### Exercise brief
What you return must match the data exactly, line for line.

### Dataset
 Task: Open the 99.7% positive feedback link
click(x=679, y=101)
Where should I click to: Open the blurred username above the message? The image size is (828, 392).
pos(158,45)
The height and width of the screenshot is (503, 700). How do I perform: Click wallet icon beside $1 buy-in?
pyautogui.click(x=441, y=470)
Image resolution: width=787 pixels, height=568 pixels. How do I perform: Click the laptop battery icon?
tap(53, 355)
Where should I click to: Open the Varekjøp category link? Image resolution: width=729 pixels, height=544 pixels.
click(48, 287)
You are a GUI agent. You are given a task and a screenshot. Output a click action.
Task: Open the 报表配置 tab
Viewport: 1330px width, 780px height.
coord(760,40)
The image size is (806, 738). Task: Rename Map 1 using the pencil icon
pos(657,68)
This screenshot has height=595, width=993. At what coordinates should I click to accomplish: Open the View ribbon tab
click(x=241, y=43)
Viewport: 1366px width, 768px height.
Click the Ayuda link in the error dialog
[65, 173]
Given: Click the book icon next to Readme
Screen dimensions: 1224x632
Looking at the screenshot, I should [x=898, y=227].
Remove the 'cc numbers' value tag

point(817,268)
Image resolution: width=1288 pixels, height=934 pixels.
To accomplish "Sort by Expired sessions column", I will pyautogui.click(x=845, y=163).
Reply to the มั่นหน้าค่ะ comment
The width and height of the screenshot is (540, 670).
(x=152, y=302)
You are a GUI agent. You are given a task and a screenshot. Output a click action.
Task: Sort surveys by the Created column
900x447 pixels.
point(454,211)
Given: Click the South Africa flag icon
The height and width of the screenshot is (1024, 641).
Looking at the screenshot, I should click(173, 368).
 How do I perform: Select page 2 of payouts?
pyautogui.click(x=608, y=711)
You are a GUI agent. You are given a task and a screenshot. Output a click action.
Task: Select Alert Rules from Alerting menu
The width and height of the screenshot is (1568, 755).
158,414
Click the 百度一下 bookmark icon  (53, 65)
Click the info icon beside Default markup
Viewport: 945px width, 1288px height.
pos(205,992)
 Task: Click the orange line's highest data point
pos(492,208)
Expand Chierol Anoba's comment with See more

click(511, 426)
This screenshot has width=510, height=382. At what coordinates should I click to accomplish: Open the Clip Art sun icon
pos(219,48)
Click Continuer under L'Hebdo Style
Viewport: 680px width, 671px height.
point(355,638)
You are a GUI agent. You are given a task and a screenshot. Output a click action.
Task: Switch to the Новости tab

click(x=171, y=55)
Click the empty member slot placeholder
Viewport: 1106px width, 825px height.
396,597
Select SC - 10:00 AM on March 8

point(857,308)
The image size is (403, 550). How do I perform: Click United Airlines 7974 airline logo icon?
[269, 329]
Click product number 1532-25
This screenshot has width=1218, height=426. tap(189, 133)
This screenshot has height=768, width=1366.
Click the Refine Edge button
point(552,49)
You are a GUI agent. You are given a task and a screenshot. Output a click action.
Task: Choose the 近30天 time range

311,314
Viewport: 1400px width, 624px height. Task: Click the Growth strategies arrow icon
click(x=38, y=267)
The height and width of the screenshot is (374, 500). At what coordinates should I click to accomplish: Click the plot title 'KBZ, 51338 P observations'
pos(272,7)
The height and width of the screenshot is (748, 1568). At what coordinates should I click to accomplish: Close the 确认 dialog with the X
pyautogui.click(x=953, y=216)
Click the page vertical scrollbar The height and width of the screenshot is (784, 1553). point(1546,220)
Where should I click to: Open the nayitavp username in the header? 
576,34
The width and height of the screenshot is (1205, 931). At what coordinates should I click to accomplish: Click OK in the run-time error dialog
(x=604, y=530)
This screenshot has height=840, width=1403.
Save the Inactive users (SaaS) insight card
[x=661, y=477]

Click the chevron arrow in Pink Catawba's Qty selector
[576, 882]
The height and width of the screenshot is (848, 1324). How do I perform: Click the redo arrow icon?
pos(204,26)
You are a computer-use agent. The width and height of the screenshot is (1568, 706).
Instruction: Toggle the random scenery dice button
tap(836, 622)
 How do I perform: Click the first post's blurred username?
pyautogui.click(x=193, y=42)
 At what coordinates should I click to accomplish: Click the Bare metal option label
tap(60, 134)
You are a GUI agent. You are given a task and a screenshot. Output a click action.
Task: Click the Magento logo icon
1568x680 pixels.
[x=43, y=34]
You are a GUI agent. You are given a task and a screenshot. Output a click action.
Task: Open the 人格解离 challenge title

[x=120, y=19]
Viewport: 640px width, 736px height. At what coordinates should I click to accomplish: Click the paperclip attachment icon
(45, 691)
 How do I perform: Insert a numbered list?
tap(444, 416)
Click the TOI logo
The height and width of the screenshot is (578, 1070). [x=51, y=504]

### Output of the task
 Task: Open the 99.7% positive feedback link
click(x=679, y=101)
Where should I click to: Open the blurred username above the message? The image size is (828, 392).
pos(158,45)
The height and width of the screenshot is (503, 700). How do I perform: Click wallet icon beside $1 buy-in?
pyautogui.click(x=441, y=470)
Image resolution: width=787 pixels, height=568 pixels. How do I perform: Click the laptop battery icon?
tap(53, 355)
Where should I click to: Open the Varekjøp category link? Image resolution: width=729 pixels, height=544 pixels.
click(48, 287)
You are a GUI agent. You are given a task and a screenshot. Output a click action.
Task: Open the 报表配置 tab
Viewport: 1330px width, 780px height.
coord(760,40)
The image size is (806, 738). Task: Rename Map 1 using the pencil icon
pos(657,68)
This screenshot has height=595, width=993. At what coordinates should I click to accomplish: Open the View ribbon tab
click(x=241, y=43)
Viewport: 1366px width, 768px height.
Click the Ayuda link in the error dialog
[65, 173]
Given: Click the book icon next to Readme
Screen dimensions: 1224x632
Looking at the screenshot, I should [x=898, y=227].
Remove the 'cc numbers' value tag

point(817,268)
Image resolution: width=1288 pixels, height=934 pixels.
To accomplish "Sort by Expired sessions column", I will pyautogui.click(x=845, y=163).
Reply to the มั่นหน้าค่ะ comment
The width and height of the screenshot is (540, 670).
(x=152, y=302)
You are a GUI agent. You are given a task and a screenshot. Output a click action.
Task: Sort surveys by the Created column
900x447 pixels.
point(454,211)
Given: Click the South Africa flag icon
The height and width of the screenshot is (1024, 641).
Looking at the screenshot, I should click(173, 368).
 How do I perform: Select page 2 of payouts?
pyautogui.click(x=608, y=711)
You are a GUI agent. You are given a task and a screenshot. Output a click action.
Task: Select Alert Rules from Alerting menu
The width and height of the screenshot is (1568, 755).
158,414
Click the 百度一下 bookmark icon  (53, 65)
Click the info icon beside Default markup
Viewport: 945px width, 1288px height.
pos(205,992)
 Task: Click the orange line's highest data point
pos(492,208)
Expand Chierol Anoba's comment with See more

click(511, 426)
This screenshot has width=510, height=382. At what coordinates should I click to accomplish: Open the Clip Art sun icon
pos(219,48)
Click Continuer under L'Hebdo Style
Viewport: 680px width, 671px height.
point(355,638)
You are a GUI agent. You are given a task and a screenshot. Output a click action.
Task: Switch to the Новости tab

click(x=171, y=55)
Click the empty member slot placeholder
Viewport: 1106px width, 825px height.
396,597
Select SC - 10:00 AM on March 8

point(857,308)
The image size is (403, 550). How do I perform: Click United Airlines 7974 airline logo icon?
[269, 329]
Click product number 1532-25
This screenshot has width=1218, height=426. tap(189, 133)
This screenshot has height=768, width=1366.
Click the Refine Edge button
point(552,49)
You are a GUI agent. You are given a task and a screenshot. Output a click action.
Task: Choose the 近30天 time range

311,314
Viewport: 1400px width, 624px height. Task: Click the Growth strategies arrow icon
click(x=38, y=267)
The height and width of the screenshot is (374, 500). At what coordinates should I click to accomplish: Click the plot title 'KBZ, 51338 P observations'
pos(272,7)
The height and width of the screenshot is (748, 1568). At what coordinates should I click to accomplish: Close the 确认 dialog with the X
pyautogui.click(x=953, y=216)
Click the page vertical scrollbar The height and width of the screenshot is (784, 1553). point(1546,220)
Where should I click to: Open the nayitavp username in the header? 
576,34
The width and height of the screenshot is (1205, 931). At what coordinates should I click to accomplish: Click OK in the run-time error dialog
(x=604, y=530)
This screenshot has height=840, width=1403.
Save the Inactive users (SaaS) insight card
[x=661, y=477]

Click the chevron arrow in Pink Catawba's Qty selector
[576, 882]
The height and width of the screenshot is (848, 1324). How do I perform: Click the redo arrow icon?
pos(204,26)
You are a computer-use agent. The width and height of the screenshot is (1568, 706).
Instruction: Toggle the random scenery dice button
tap(836, 622)
 How do I perform: Click the first post's blurred username?
pyautogui.click(x=193, y=42)
 At what coordinates should I click to accomplish: Click the Bare metal option label
tap(60, 134)
You are a GUI agent. You are given a task and a screenshot. Output a click action.
Task: Click the Magento logo icon
1568x680 pixels.
[x=43, y=34]
You are a GUI agent. You are given a task and a screenshot. Output a click action.
Task: Open the 人格解离 challenge title

[x=120, y=19]
Viewport: 640px width, 736px height. At what coordinates should I click to accomplish: Click the paperclip attachment icon
(45, 691)
 How do I perform: Insert a numbered list?
tap(444, 416)
Click the TOI logo
The height and width of the screenshot is (578, 1070). [x=51, y=504]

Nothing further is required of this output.